Farther north in New Jersey, which was hit harder by the storm, one of the largest beach replenishment projects ever undertaken is being credited with sparing coastal areas from erosion and flooding.
In Ocean City, Mathias said there was “no significant amount of sand lost.”
“Our city engineer was out on the beaches yesterday and he said they were in excellent condition,” said Mathias, who credits beach replenishment with providing the protection that spared the town.
“The beach is a tremendous asset to have in place when you get this kind of weather,” he said. “Whether it is a nor’easter or a hurricane forecast, it gives you a tremendous sense of confidence and assurance that you have that much beach out in front.”
Ocean City merchants agreed that beach replenishment has been vital to their businesses and to the overall health of the town.
“Ocean City has one of the prettiest and biggest beaches around, and that is due to the beach replenishments,” said Charlene Elliott-Carr, general manager of the Purple Moose Saloon on the boardwalk.
Adam Showell, co-owner of the Castle in the Sand Hotel, also praised the virtues of beach replenishment.
“We’ve been in business for 40 years. Storms in the past in the winter time would wash through the first floor of the hotel,” Showell said.
But as the National Weather Service pointed out, the storm mostly missed the mid-Atlantic region.
“We got real lucky. Had the storm developed the way the models initially forecasted, it would have been much worse,” said Bill Sammler, a meteorologist with the weather service.
“The models initially predicted the storm would form off Cape Hatteras and stall off the New Jersey coast. Instead, it formed off the Virginia coast and stalled off Cape Cod,” Sammler said. Once the storm had formed, he said, “the overall evolution was handled reasonably well by the models.”
Sammler said that at its highest, the ocean was 2.5 feet above normal along the Delmarva coast, with waves on top of that. This occurred around 2 a.m. Monday between high and low tides. By high tide, the ocean was just 1.5 feet above normal, he said. Also, the strongest winds did not occur until Monday, by which point the winds had swung around from the east to the northwest.
“The stronger winds occurred today (Tuesday), in the 35 to 40 mph range from the northwest,” he said. “On Sunday, they were 30 mph from the east.”
Rehoboth Beach, Del., City Manager Gregory Ferrese said this storm has made him more eager than ever for a planned Army Corps of Engineers beach replenishment project, even though damage from this storm was “nothing” compared to a January 1992 storm.

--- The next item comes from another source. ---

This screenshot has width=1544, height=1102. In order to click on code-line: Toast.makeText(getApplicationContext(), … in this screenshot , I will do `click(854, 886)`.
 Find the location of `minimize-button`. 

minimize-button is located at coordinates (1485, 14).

“In that storm, we lost half our boardwalk at a cost of $1 million,” he said.
In Monmouth County, N.J., officials in several towns said they fared well, in part, because of a massive Corps of Engineers beach replenishment project underway there for the past several years.

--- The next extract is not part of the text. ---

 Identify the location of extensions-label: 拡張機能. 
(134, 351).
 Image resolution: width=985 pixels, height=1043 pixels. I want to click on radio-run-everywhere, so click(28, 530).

That project has placed more than 21 million cubic yards of sand along a 21-mile stretch from Sandy Hook to Manasquan Inlet at a cost of $210 million. It includes the novel idea of cutting open or “notching” existing jetties to allow the natural flow of sand up and down the coast.
“We just had beach replenishment done. The storm took away a chunk of it,” said Richard Bianchi Jr., operations supervisory for the public works office of Bradley Beach, N.J.
“Now (that) they notched our jetties, the sand will come back,” Bianchi said. “If they hadn’t notched the jetties, only about half of the sand would’ve come back.”
Notching jetties is something that some environmentalists have suggested for other beach replenishment projects, including one scheduled to begin at Assateague Island this September.
Mike D’Amico of the Sierra Club has suggested notching the jetties at the inlet that separates Ocean City from Assateague as a way of allowing natural sand transport to resume. He said corps officials overseeing the Assateague project should see “if notching worked in the New Jersey beach replenishment and if that would be an option here.”